Speed of Ritu in still water = x km/hr

Speed of Stream = y km/hr

Now, speed of Ritu during,

Downstream = (x + y) km/h

Upstream = (x – y) km/h

As Speed = \frac{Distance}{Time}

According to the given question,

x + y = 20/2

x + y = 10 -(1)

and,

x - y = 4/2

x - y = 2 -(2)

Add eq(1) and eq(2), we get

2x = 12

x = 6 and y = 4

Hence, speed of Ritu rowing in still water = 6 km/hr

Speed of Stream = 4 km/hr

(ii) 2 women and 5 men can together finish an embroidery work in 4 days, while 3 women and 6 men can finish it in 3 days. Find the time taken by 1 woman alone to finish the work, and also that taken by 1 man alone.

**Solution:

Let's take,

The total number of days taken by women to finish the work = x

The total number of days taken by men to finish the work = y

Work done by women in one day will be = 1/x

Work done by women in one day will be = 1/y

So, according to the question

4(\frac{2}{x} + \frac{5}{y}) = 1

And, 3(\frac{3}{x} + \frac{6}{y}) = 1

Lets, take 1/x = a and, 1/y = b

Here, the two given equation will be as follows:

4(2a + 5b) = 1

8a + 20b = 1 -(1)

and,

3(3a + 6b) = 1

9a + 18b = 1 -(2)

Now, by using Cross multiplication method,

\frac{a}{20-18} = \frac{b}{9-8} = \frac{1}{180-144}

\frac{a}{2} = \frac{b}{1} = \frac{1}{36}

a = \frac{2}{36} = \frac{1}{18}

b = 1/36

So, Now As

a = \frac{1}{x} = \frac{1}{18}

x = 18

b = \frac{1}{y} = \frac{1}{36}

y = 36

Hence, number of days taken by women to finish the work = 18 days

Number of days taken by men to finish the work = 36 days.

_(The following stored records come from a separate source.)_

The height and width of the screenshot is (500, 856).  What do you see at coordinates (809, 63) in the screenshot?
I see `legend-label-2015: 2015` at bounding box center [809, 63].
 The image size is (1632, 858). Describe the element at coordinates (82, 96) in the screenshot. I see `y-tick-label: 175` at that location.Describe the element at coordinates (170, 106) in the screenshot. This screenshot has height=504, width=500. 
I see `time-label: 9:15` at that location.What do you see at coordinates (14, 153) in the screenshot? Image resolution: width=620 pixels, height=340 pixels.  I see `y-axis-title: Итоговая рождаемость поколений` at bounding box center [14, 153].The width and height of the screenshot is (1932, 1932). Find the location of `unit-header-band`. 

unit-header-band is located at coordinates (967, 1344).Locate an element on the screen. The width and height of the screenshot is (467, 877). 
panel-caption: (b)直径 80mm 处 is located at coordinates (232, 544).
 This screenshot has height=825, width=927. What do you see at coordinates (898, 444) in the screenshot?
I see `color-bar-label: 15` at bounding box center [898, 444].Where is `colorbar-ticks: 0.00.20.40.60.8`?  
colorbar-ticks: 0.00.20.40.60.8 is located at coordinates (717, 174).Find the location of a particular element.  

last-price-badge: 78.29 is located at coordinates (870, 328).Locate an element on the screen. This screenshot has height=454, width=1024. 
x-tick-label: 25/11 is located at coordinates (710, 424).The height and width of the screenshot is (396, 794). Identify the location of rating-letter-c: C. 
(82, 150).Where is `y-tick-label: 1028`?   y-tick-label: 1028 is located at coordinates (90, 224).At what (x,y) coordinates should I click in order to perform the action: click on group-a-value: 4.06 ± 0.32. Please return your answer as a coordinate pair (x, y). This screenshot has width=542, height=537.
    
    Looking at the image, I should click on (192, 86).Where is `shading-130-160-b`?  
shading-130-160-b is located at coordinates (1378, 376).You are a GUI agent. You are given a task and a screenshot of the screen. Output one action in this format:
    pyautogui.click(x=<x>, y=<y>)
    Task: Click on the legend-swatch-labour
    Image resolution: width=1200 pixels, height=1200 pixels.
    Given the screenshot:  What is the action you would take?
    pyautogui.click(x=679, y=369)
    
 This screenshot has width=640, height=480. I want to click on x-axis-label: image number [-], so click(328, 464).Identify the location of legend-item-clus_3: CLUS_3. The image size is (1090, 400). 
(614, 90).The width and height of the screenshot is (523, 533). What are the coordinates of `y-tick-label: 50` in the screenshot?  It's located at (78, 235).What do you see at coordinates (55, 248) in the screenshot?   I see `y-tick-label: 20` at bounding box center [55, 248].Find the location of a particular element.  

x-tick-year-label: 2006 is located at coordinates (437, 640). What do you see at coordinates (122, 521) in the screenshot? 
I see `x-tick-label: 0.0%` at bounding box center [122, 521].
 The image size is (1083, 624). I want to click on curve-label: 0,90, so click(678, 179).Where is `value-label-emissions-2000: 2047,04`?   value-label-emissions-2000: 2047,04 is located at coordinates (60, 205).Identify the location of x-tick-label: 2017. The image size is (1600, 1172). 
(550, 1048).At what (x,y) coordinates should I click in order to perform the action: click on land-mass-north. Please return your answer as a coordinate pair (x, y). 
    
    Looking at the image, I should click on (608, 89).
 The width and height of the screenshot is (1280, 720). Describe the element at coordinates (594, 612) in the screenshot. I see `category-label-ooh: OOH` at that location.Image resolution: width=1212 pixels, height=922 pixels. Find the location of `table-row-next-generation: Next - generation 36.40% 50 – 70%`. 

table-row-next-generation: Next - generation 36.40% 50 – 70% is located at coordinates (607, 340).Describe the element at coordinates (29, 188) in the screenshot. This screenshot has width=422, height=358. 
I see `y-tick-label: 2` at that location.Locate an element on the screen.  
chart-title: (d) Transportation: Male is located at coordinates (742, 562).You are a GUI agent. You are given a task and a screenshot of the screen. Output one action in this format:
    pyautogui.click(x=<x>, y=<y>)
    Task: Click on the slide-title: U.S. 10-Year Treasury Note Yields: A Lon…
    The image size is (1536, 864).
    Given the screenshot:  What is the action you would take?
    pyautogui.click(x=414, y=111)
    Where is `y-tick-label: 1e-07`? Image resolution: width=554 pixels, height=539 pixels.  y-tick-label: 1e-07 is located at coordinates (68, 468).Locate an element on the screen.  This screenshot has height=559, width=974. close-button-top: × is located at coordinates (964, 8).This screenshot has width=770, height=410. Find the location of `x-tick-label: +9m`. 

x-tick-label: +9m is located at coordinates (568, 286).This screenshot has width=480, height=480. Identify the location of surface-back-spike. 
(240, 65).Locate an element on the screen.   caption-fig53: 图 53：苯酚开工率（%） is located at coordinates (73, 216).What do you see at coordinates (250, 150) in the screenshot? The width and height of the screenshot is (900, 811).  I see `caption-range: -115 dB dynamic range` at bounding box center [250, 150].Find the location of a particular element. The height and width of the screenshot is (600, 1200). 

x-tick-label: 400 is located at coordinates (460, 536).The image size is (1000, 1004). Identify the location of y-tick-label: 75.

(iii) Roohi travels 300 km to her home partly by train and partly by bus. She takes 4 hours if she travels 60 km by train and the remaining by bus. If she travels 100 km by train and the remaining by bus, she takes 10 minutes longer. Find the speed of the train and the bus separately.

**Solution:

Lets, take

Speed of the train = x km/h

Speed of the bus = y km/h

According to the given question,

\frac{60}{x} + \frac{240}{y} = 4

\frac{100}{x} + \frac{200}{y} = \frac{25}{6}

Lets, take 1/x = a and 1/y = b

Here, the two given equation will be as follows:

60a + 240b = 4

Divide it by 4, we get

15a + 60b = 1 -(1)

and,

100a + 200b = 25/6

Divide it by 25/6, we get

24a + 48b = 1 -(2)

Now, by using Cross multiplication method,

\frac{a}{60-48} = \frac{b}{24-15} = \frac{1}{1440-720}

\frac{a}{12} = \frac{b}{9} = \frac{1}{720}

a = \frac{12}{720} = \frac{1}{60}

b = \frac{9}{720} = \frac{1}{80}

So, Now As

a = \frac{1}{x} = \frac{1}{60}

x = 60

b = \frac{1}{y} = \frac{1}{80}

y = 80

Hence, speed of the train = 60 km/h

Speed of the bus = 80 km/h

Summary

Exercise 3.6 focuses on solving pairs of linear equations using the cross-multiplication method, also known as the determinant method or Cramer's rule. This method involves expressing the solution in terms of determinants formed from the coefficients and constants of the equations. Students learn to apply this technique to solve various types of linear equation pairs, including those with fractional coefficients. The exercise reinforces the concept of determinants and provides an alternative method to substitution and elimination for solving linear equations.